** BEGIN EXCERPT **
Daddy of 'Em All, He
Came to Dallas in
June, 1841.


Oldest Inhabitant

Lived in Blockhouse, the
Only One Ever Built
in City.


     J. S. W. (Scott) Beeman, 5433 St. Charles street, Owenwood, has been a resident of the territory now embraced in Dallas County since June, 1841, and is the oldest inhabitant.  He is a son of John Beeman, head of the first family to join John Neely Bryan, the solitary pioneer, who undertook to establish a settlement at the forks of the Trinity.
     "My parents, leaving the original seat of our tribe in Illinois, in 1840, reached Bowie County, Texas, a few months later, and there pitched a crop, near the town of Old Boston, and there, I was born May 18, of the same year," said Mr. Beeman.  "The following year, father accepted an invitation from John Neely Bryan to come to the forks of the Trinity, and we arrived here in June, 1841.

Saw Indians Every Day.
** END EXCERPT **
** BEGIN STORED DATA **
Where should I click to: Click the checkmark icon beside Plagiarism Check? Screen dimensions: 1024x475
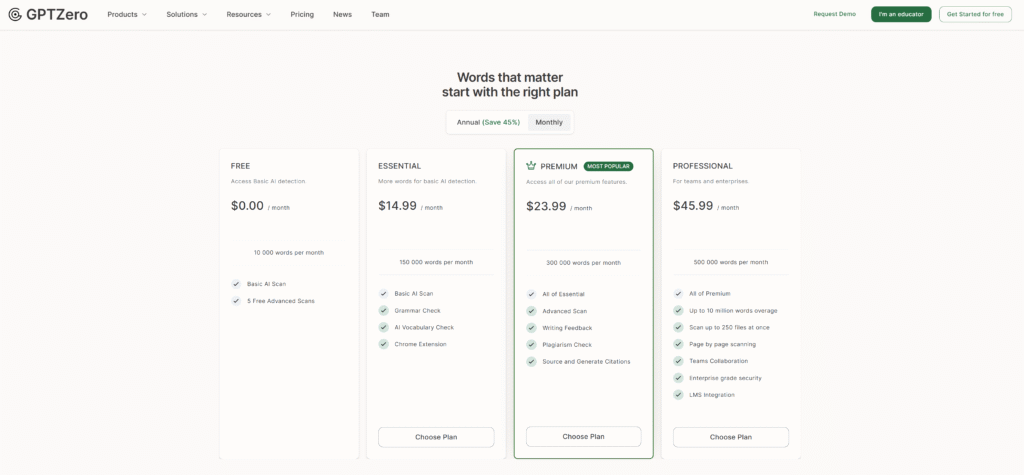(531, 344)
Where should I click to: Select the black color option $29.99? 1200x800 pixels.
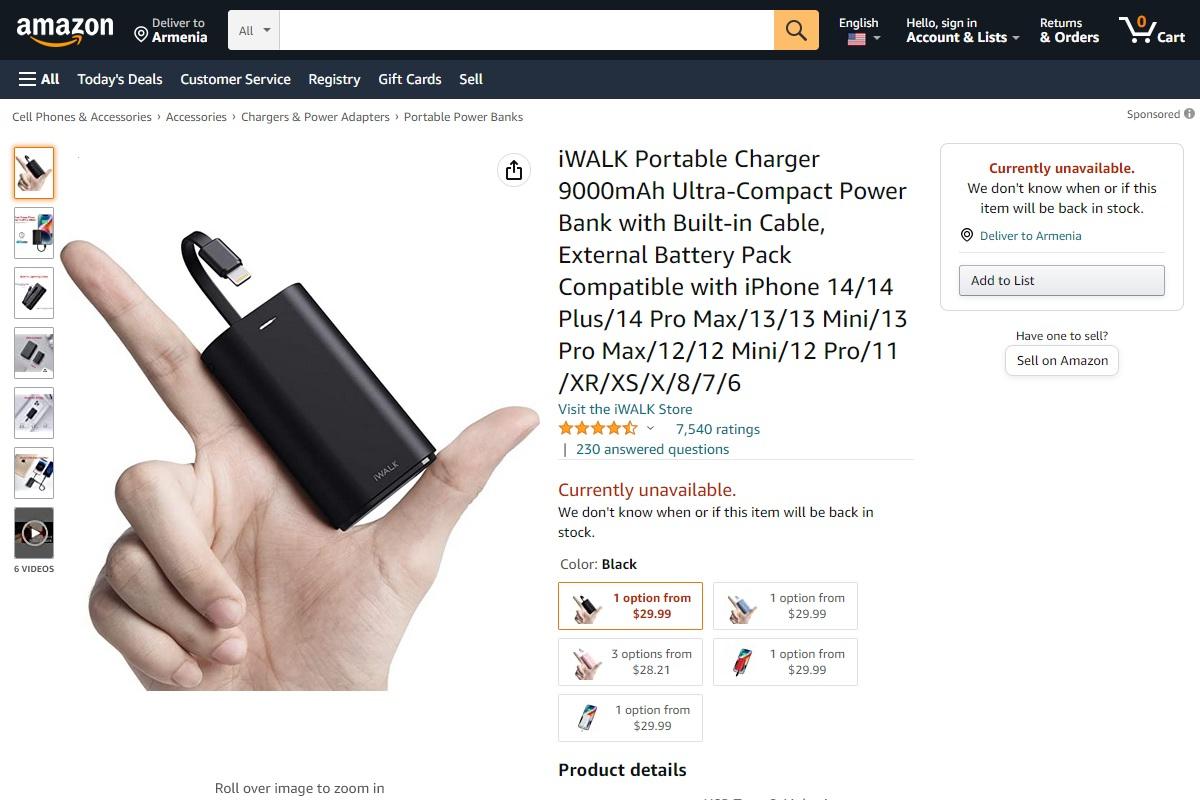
** END STORED DATA **
◆ WHAT IS ASKED ◆
Please edit the excerpt on Dallas's oldest inhabitant above, starting at "J. S. W. (Scott)" and ending at "of the Trinity.", so that "settlement" becomes "colony".

◆ EXPECTED ANSWER ◆
J. S. W. (Scott) Beeman, 5433 St. Charles street, Owenwood, has been a resident of the territory now embraced in Dallas County since June, 1841, and is the oldest inhabitant.  He is a son of John Beeman, head of the first family to join John Neely Bryan, the solitary pioneer, who undertook to establish a colony at the forks of the Trinity.